* RECORDS FOR THIS EXERCISE:
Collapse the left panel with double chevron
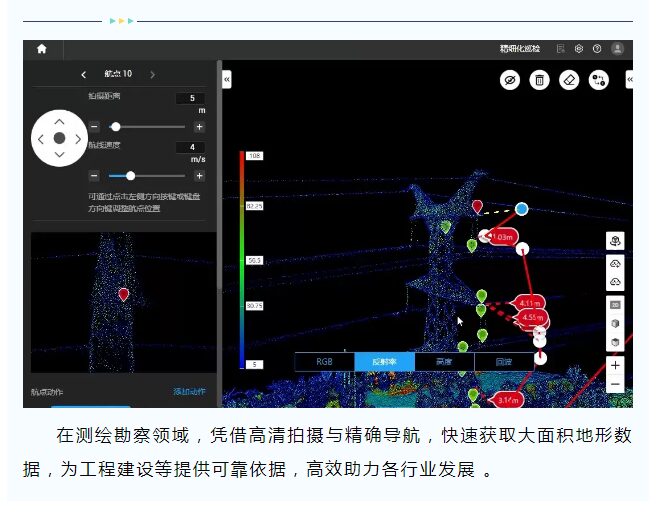Screen dimensions: 661x512 (x=227, y=78)
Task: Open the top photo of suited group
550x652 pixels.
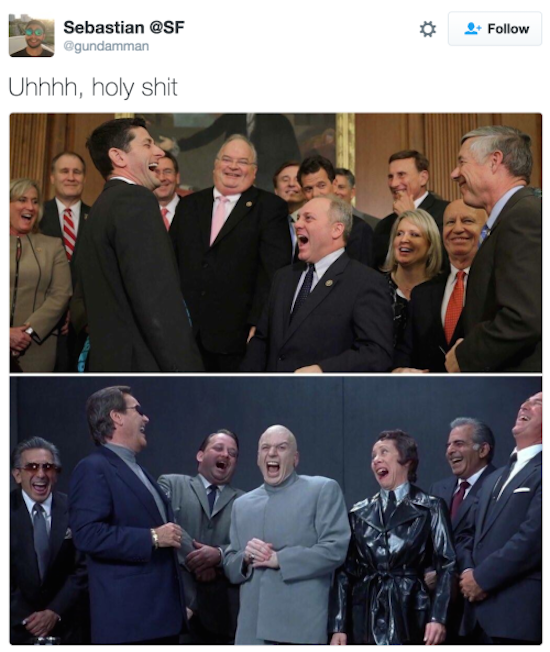Action: pos(276,242)
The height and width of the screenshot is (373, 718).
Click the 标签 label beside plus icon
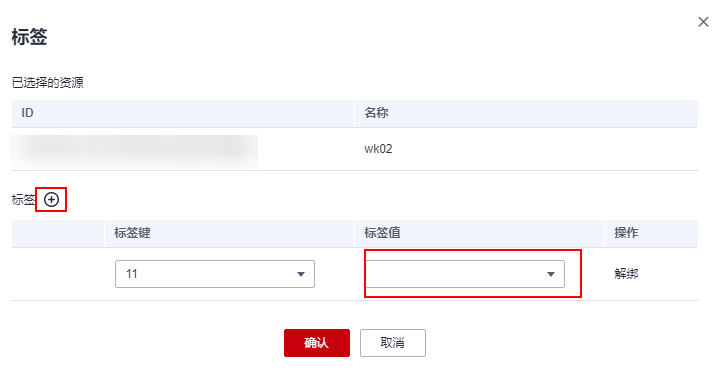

* EXERCISE INSTRUCTIONS:
Once more, please print the whole listing exactly, omitting each image.

* SOLUTION FOR THIS PROBLEM:
Collapse the left panel with double chevron
Screen dimensions: 661x512 (x=227, y=78)
Task: Open the top photo of suited group
550x652 pixels.
Action: pos(276,242)
The height and width of the screenshot is (373, 718).
Click the 标签 label beside plus icon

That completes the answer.